▶ WHAT NEEDS TO BE DONE
Retype the entries below exactly as they appear, from the line containing "between (790, 485)" through the line containing "Washington (445, 53)", inclusive.

▶ TASK INPUTS
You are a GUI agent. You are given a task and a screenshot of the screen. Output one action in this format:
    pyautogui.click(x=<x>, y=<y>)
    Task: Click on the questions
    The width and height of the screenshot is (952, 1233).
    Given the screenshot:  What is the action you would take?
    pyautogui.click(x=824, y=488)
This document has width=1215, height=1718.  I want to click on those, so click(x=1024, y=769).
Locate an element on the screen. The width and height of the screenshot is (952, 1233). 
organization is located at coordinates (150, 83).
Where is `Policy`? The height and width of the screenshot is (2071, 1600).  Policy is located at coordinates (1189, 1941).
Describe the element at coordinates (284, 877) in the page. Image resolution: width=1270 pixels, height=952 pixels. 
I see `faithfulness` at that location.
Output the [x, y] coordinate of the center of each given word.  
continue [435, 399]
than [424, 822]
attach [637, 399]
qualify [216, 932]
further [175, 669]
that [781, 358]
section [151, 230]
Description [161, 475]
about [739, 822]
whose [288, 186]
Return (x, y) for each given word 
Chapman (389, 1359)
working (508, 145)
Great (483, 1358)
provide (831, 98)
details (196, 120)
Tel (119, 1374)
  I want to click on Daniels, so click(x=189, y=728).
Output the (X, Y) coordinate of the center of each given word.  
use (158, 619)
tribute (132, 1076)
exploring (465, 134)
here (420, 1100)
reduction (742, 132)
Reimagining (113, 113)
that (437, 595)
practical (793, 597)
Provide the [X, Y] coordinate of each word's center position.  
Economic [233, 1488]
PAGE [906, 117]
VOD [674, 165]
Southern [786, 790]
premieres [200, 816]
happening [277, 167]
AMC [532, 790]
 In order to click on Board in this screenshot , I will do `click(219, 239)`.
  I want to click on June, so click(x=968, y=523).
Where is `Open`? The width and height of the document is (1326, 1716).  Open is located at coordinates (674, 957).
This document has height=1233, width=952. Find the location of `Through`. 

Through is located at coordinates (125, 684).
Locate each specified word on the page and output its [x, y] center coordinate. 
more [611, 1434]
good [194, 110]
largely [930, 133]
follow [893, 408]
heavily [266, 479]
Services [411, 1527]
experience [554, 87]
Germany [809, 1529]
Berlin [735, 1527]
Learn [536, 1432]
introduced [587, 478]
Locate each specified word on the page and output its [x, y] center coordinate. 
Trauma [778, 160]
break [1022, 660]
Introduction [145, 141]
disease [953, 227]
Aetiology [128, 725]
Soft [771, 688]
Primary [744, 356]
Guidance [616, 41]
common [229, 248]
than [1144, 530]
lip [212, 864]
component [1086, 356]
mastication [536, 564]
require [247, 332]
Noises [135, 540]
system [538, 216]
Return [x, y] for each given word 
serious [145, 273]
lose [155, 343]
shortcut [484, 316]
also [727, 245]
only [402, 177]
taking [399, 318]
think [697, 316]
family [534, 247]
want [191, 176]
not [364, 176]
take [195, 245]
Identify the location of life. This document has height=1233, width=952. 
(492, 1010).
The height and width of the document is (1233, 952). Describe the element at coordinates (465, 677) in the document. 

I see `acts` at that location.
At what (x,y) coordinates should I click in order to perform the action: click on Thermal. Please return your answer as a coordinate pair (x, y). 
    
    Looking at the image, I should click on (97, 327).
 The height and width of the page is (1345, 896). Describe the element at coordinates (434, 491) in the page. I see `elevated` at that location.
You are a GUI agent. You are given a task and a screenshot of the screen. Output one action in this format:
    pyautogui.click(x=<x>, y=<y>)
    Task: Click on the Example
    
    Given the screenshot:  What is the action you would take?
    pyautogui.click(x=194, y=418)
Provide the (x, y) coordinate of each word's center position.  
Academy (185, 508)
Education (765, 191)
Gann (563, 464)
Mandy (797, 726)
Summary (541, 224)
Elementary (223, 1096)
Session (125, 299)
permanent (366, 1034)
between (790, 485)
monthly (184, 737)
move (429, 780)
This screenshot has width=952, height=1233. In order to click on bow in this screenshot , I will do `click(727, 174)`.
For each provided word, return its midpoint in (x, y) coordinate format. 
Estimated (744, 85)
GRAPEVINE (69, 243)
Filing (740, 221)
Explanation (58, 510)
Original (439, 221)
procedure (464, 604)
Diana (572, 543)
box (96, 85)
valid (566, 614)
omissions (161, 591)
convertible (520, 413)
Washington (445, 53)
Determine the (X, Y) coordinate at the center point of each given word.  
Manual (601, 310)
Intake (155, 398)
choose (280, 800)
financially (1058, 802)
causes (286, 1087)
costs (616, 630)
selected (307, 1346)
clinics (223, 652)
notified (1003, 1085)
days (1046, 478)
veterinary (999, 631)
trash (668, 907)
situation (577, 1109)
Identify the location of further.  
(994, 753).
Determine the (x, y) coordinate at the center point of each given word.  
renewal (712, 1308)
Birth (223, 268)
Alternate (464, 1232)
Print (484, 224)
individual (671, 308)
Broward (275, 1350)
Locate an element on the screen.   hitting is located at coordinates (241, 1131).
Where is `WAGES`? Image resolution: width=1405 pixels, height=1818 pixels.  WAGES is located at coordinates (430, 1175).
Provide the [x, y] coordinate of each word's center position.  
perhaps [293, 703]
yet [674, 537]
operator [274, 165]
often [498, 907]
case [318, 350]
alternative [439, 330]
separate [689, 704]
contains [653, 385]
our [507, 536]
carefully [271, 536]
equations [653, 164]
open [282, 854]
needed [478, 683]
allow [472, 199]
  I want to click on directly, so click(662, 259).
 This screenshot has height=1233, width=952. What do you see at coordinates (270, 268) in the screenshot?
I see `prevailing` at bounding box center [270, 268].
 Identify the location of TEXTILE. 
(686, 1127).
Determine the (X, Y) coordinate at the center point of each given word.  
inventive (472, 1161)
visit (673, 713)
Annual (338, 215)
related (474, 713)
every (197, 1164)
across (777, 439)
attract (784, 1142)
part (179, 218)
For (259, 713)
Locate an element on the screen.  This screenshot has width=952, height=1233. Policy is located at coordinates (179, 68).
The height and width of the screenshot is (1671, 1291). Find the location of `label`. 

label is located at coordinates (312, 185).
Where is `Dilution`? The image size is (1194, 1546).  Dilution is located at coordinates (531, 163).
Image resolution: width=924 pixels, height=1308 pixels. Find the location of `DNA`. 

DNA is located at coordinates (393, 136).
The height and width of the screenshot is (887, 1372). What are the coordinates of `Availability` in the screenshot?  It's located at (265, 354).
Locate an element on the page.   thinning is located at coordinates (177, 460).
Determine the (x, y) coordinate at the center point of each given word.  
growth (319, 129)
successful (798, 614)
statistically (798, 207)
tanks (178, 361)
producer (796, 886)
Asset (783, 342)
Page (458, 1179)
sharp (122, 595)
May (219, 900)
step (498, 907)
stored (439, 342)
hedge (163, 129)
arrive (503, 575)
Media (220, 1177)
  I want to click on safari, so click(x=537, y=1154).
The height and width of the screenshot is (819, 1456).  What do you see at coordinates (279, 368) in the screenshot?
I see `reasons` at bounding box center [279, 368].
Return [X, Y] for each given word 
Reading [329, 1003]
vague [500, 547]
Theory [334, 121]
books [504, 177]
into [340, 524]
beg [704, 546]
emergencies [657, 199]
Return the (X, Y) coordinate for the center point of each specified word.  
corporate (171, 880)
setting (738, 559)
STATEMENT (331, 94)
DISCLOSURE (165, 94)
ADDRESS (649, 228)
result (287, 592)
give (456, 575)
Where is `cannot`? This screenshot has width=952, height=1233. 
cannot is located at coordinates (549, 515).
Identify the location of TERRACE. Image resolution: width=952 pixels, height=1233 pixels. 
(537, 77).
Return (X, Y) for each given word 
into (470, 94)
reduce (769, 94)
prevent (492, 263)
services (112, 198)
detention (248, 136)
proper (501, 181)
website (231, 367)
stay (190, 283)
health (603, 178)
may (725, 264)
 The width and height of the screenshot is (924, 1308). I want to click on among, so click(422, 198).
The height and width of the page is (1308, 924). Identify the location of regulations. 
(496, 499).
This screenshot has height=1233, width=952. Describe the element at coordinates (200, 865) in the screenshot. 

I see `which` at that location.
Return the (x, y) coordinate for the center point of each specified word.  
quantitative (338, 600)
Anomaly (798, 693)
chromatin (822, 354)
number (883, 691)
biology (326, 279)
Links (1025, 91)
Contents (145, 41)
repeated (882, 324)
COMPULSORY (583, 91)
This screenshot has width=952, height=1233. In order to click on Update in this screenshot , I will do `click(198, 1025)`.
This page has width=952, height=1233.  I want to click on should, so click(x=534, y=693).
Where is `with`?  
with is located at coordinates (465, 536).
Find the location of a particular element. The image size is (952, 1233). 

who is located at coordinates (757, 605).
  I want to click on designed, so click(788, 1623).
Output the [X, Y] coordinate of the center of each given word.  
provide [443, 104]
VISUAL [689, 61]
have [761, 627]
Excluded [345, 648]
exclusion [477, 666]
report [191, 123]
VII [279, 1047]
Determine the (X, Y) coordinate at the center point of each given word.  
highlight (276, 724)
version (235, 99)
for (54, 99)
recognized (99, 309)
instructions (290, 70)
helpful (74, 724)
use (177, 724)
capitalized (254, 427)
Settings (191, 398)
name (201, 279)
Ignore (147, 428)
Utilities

▶ WRITTEN RESPONSE
between (790, 485)
monthly (184, 737)
move (429, 780)
This screenshot has width=952, height=1233. In order to click on bow in this screenshot , I will do `click(727, 174)`.
For each provided word, return its midpoint in (x, y) coordinate format. 
Estimated (744, 85)
GRAPEVINE (69, 243)
Filing (740, 221)
Explanation (58, 510)
Original (439, 221)
procedure (464, 604)
Diana (572, 543)
box (96, 85)
valid (566, 614)
omissions (161, 591)
convertible (520, 413)
Washington (445, 53)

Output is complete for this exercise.